• **Exercise requirements**:
For the entries below, state how many lines contain the word "computer" and add nothing else.

□ □ □ □ □

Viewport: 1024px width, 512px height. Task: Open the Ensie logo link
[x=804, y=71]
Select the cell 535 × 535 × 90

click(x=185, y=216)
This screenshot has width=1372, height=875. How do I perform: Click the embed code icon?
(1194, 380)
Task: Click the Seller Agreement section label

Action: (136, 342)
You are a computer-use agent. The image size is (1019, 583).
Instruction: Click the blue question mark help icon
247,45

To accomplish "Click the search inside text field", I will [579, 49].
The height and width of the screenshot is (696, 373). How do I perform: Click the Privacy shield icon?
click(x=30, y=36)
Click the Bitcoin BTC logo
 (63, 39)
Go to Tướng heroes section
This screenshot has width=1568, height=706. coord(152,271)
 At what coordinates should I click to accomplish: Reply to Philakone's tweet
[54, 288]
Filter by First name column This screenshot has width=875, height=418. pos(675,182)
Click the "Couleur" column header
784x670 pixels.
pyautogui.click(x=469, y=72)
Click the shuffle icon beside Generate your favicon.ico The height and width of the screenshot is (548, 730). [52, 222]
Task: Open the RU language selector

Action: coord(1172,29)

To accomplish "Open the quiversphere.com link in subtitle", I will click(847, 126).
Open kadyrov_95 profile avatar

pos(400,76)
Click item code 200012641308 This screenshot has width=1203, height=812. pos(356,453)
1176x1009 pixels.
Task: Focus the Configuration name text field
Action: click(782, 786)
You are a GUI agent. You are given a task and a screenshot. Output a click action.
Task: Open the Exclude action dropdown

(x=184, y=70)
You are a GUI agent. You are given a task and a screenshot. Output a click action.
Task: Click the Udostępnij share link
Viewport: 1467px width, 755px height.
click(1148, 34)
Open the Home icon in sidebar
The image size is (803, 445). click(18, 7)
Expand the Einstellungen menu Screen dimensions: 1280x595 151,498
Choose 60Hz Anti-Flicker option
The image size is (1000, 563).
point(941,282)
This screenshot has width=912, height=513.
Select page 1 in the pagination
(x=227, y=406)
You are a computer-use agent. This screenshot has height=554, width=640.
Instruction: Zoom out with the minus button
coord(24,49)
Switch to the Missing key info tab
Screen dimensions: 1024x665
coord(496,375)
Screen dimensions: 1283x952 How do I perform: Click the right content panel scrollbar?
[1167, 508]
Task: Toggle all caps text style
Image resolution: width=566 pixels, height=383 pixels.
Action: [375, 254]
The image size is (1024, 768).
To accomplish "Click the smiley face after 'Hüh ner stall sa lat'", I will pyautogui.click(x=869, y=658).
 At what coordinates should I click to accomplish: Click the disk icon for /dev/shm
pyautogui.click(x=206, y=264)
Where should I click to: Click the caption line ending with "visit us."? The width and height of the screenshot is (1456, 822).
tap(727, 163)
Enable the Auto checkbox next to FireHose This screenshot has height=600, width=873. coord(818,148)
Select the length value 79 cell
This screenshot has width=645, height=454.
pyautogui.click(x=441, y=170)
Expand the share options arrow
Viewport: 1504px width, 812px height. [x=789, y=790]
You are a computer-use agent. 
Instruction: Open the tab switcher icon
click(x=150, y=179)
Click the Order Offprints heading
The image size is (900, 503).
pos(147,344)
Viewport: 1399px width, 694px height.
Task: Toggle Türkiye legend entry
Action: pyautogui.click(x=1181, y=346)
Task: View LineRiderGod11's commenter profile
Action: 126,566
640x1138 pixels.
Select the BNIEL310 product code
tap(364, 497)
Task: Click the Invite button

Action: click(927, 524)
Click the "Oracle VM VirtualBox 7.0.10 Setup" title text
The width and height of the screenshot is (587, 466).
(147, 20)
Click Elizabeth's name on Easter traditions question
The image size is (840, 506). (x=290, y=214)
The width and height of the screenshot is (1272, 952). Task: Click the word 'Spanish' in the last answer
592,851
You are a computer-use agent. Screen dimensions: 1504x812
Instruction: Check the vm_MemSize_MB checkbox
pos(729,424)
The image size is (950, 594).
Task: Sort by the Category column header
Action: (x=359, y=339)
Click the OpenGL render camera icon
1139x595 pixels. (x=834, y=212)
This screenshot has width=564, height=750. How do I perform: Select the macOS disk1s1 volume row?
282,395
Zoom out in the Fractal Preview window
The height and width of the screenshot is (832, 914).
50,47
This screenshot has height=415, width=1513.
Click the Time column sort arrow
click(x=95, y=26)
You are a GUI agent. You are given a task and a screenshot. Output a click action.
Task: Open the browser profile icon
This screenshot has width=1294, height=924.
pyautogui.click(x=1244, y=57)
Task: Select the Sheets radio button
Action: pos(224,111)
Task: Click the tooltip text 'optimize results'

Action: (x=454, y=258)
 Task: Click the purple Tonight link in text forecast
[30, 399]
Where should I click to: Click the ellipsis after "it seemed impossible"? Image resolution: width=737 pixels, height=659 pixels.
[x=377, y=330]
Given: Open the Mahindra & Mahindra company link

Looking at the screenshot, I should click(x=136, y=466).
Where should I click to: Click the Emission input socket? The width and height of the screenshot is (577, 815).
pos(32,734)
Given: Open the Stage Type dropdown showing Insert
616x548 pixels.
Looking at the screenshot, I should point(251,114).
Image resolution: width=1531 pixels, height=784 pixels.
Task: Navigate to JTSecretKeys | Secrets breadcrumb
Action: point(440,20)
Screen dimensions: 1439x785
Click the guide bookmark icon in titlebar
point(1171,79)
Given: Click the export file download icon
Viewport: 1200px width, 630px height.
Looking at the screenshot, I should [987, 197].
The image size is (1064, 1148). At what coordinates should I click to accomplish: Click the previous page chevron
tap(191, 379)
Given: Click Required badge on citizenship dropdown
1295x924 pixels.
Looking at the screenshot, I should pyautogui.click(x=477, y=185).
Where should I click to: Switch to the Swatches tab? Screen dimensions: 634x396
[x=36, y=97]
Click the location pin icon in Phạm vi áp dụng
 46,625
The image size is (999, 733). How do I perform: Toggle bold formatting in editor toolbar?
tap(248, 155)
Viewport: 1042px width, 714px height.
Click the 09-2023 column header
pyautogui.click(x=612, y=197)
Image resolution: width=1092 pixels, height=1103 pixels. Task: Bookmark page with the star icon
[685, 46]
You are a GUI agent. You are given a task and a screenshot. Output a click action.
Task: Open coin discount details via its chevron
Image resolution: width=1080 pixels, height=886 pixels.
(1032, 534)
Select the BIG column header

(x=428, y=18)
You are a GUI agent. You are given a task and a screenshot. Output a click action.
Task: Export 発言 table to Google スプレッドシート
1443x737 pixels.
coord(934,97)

□ □ □ □ □

• **Your solution**:
4